Le salon des lobbys

Comme chaque année le salon de l’agriculture à Paris qui s’est clos ce 6 mars fut l’occasion pour le monde rural de faire valoir ses problèmes et pour le microcosme politico-médiatique de se montrer sur les écrans en dégustant des verres de blanc en caressant de petits agneaux tous mignons et tous tendres quelques jours avant qu’ils ne terminent dans nos assiettes.
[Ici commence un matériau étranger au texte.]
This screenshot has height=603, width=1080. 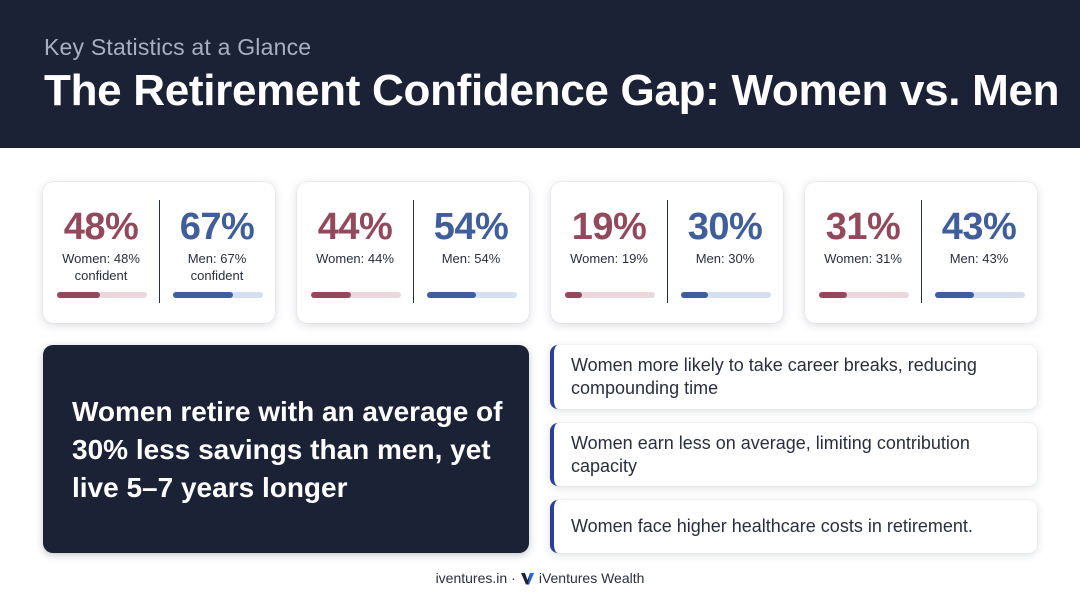 What do you see at coordinates (101, 267) in the screenshot?
I see `women-label: Women: 48% confident` at bounding box center [101, 267].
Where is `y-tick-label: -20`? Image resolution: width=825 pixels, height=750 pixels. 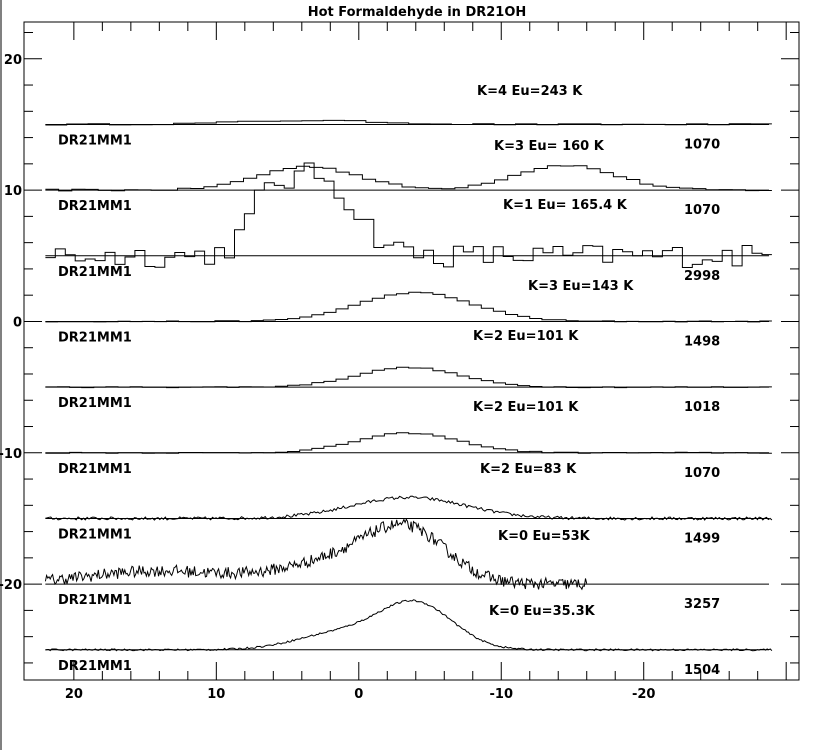 y-tick-label: -20 is located at coordinates (11, 586).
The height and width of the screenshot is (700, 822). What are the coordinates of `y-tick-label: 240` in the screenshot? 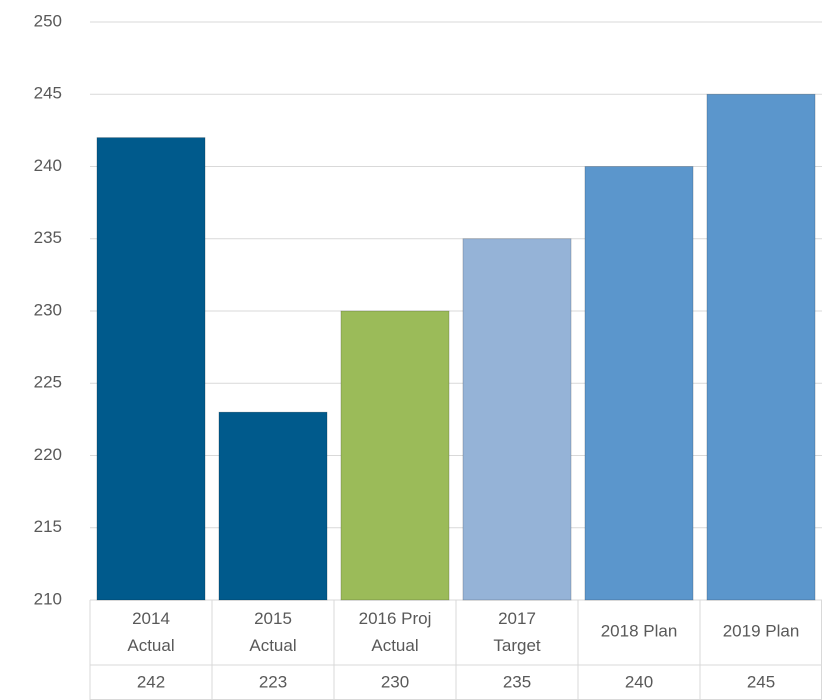 It's located at (48, 166).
Comme chaque année ce salon fut un long moment de pleurs et de lamentations pour un secteur qui se qualifie globalement en crise depuis des décennies et qui utilise au mieux sa forte capacité de lobbying pour faire admettre par la pensée commune que la « crise » agricole est plus profonde que partout ailleurs. La réalité est sans doute plus nuancée car si nombre de petits paysans sont laminés par la concurrence dans notre monde libéral et le font savoir, d’autres secteurs de l’agriculture restent beaucoup plus discrets car ils ont développé des business rentables.
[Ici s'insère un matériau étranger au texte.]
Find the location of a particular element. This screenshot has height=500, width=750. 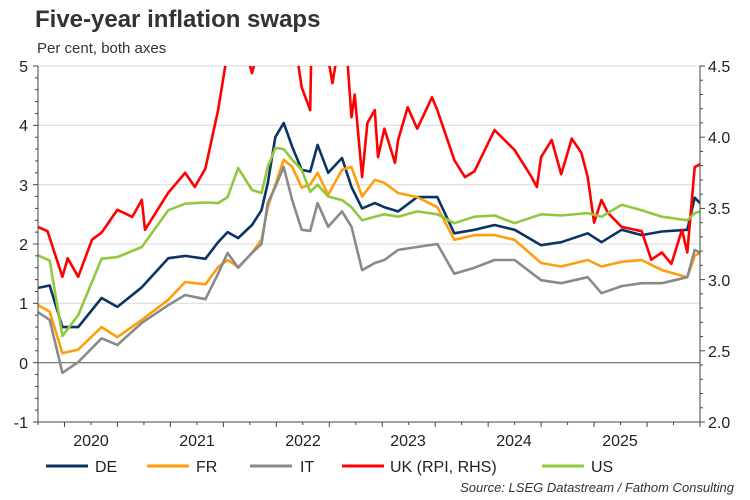

legend-label-fr: FR is located at coordinates (206, 468).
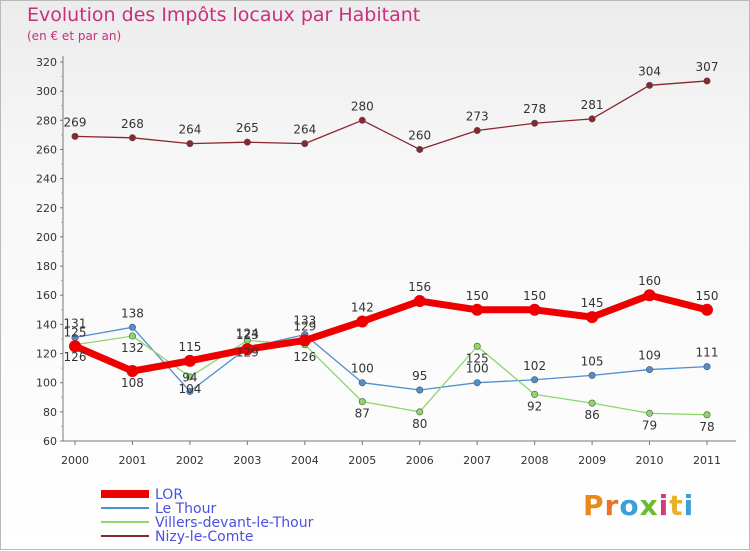 The image size is (750, 551). Describe the element at coordinates (391, 115) in the screenshot. I see `series-nizy-le-comte` at that location.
La France est le premier producteur agricole européen et tient aussi la première place dans les productions végétale et animale. Le secteur génère des exportations significatives et des flux de subventions également importants, c’est-à-dire qu’il y a un transfert de richesse des contribuables vers les producteurs agricoles, ceci pour de bonnes raisons de développement économique, social et environnemental. Cela n’a pas empêché une partie de ce secteur de se restructurer et de se moderniser au point de rester compétitif sur les marchés internationaux. Evidemment il reste les petits producteurs qui se heurtent douloureusement aux forces du marché, au secteur de la distribution et qui n’arrivent pas à survivre. Ceux-là vont disparaître du moins tant que les consommateurs ne sont pas prêts à payer plus cher leur production par rapport à celle de l’agriculture industrielle vendue dans les supermarchés, ou aux contribuables à financer à des niveaux de subventions supérieurs à ceux actuellement constatés.

C’est le b-a-ba de l’économie libérale : les plus efficaces mangent les moins efficients et globalement l’économie est censée être gagnante ; la destruction créatrice est à l’œuvre modulo les transferts financiers des contribuables vers les agriculteurs compte tenu de l’importance sociale du secteur.
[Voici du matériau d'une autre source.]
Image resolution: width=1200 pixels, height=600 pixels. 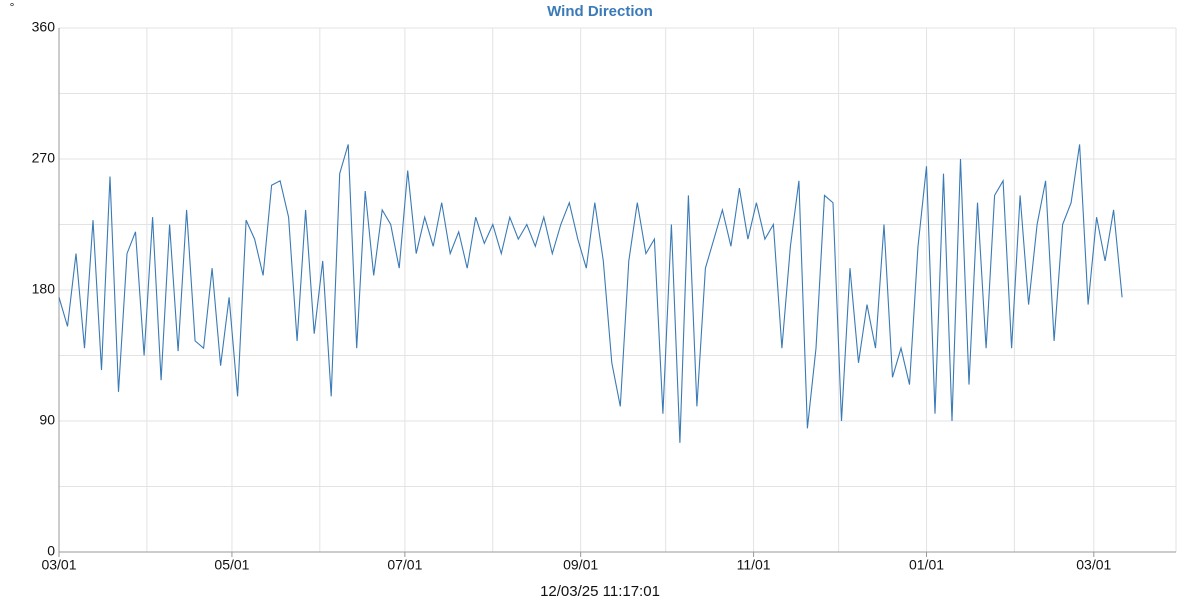 I want to click on y-tick-label: 270, so click(x=44, y=158).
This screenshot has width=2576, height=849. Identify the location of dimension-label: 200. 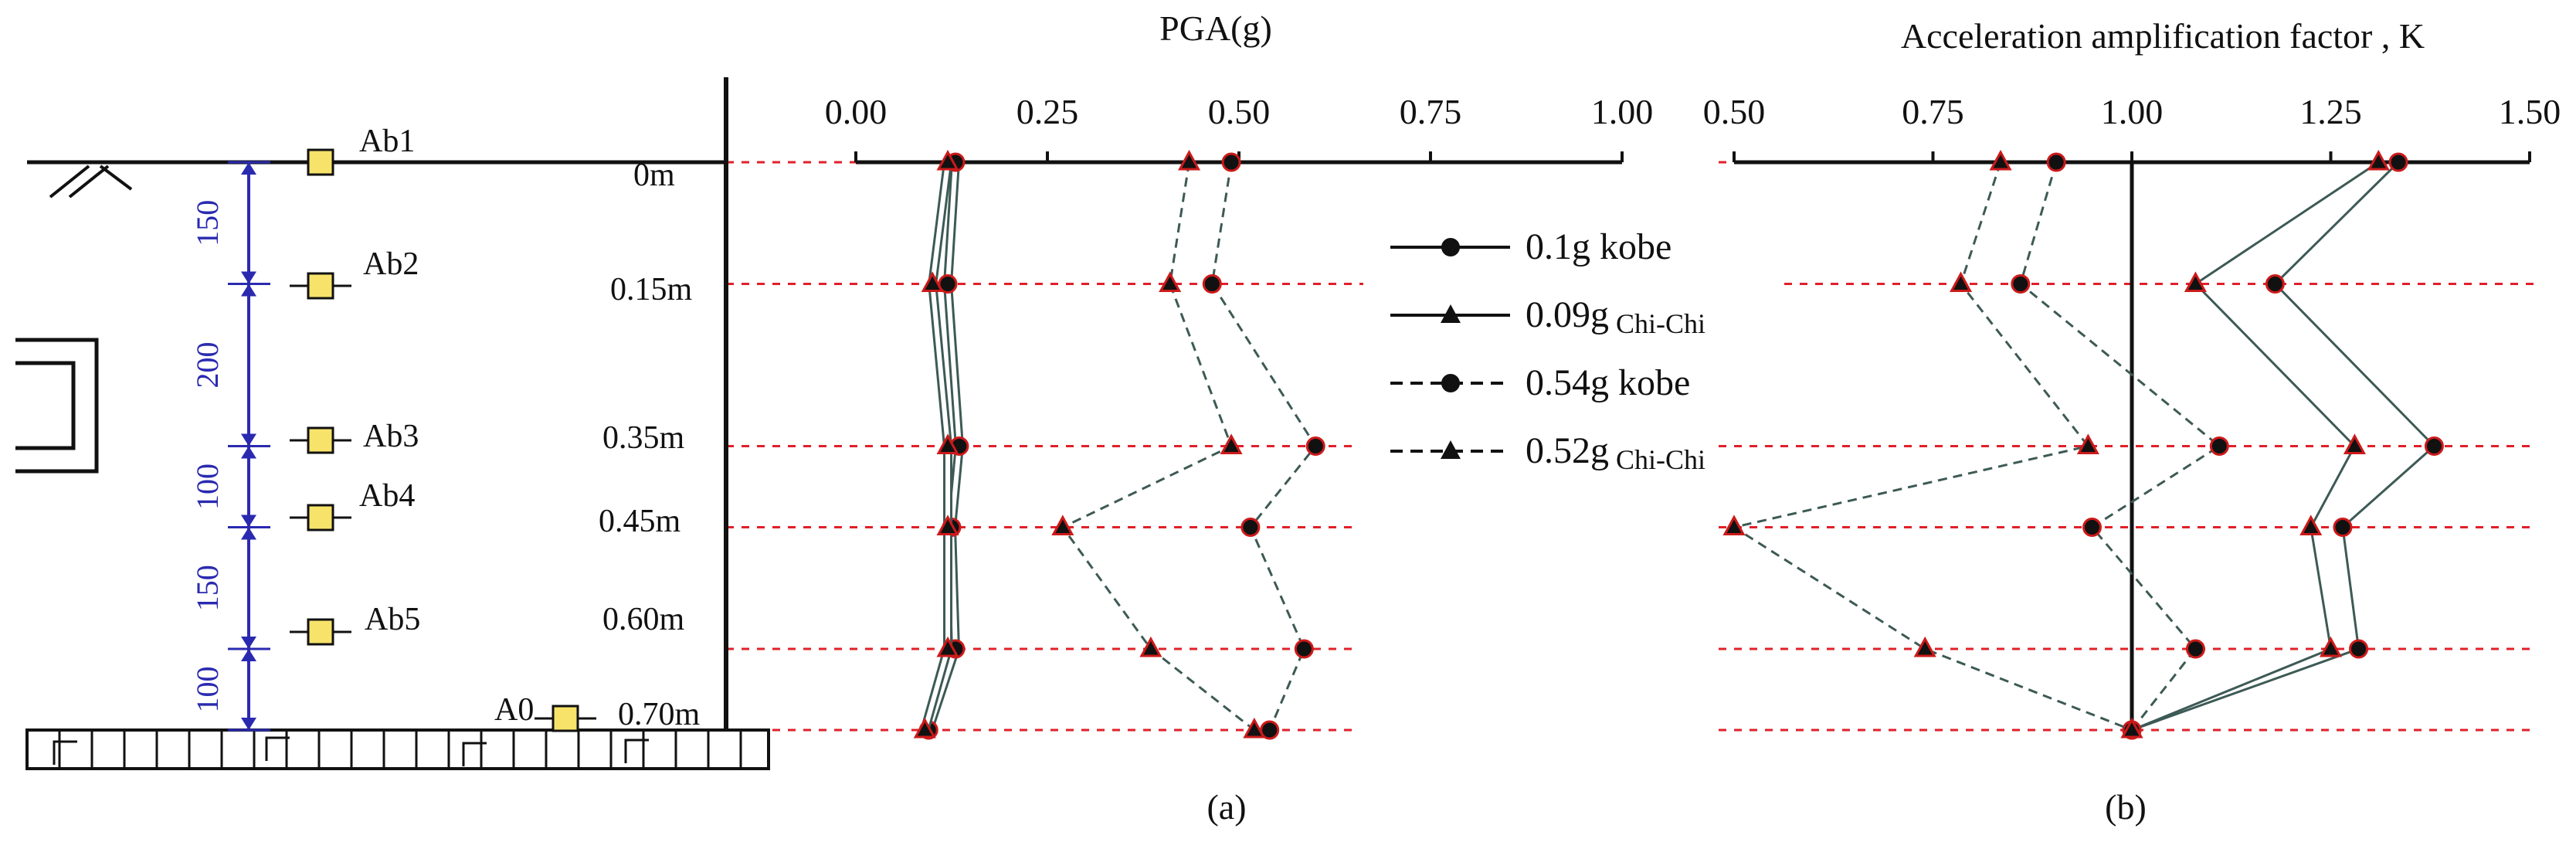
(208, 366).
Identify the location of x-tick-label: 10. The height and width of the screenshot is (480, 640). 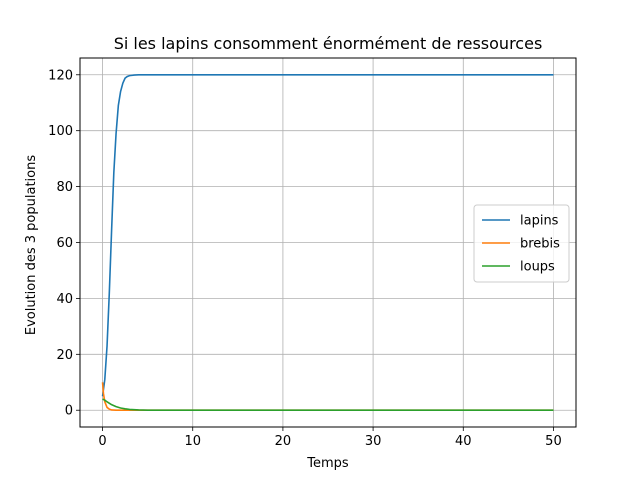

Il faudrait idéalement mettre un terme à ce rapport émotif que l’on porte sur le secteur économique de l’agriculture où tout est toujours plus grave qu’ailleurs : les déficits, la dette, la difficulté du marché libéral, etc. C’est aussi le symptôme d’un lobby fort et puissant qui malgré son peu d’impact électoral (le nombre d’agriculteurs-électeurs est maintenant extrêmement faible) continue à agir avec force et influence sur les leviers politiques multi-partisans. Il faut continuer à restructurer l’agriculture, comme le fait l’économie privée et publique depuis des décennies pour s’adapter à l’évolution des marchés et des pratiques ; là où il y a surproduction il faudra bien réduire celle-ci à moins de revenir à l’économie de kolkhoze, là où il faut augmenter la taille des exploitations il faudra favoriser les rapprochements, là où il y a besoin d’aides du contribuable il faudra le cas échéant réorienter les flux de subventions vers les activités pouvant les utiliser avec le plus d’efficacité, etc.

Bref, il faut faire de la politique entre gens intelligents et si possible de bonne compagnie.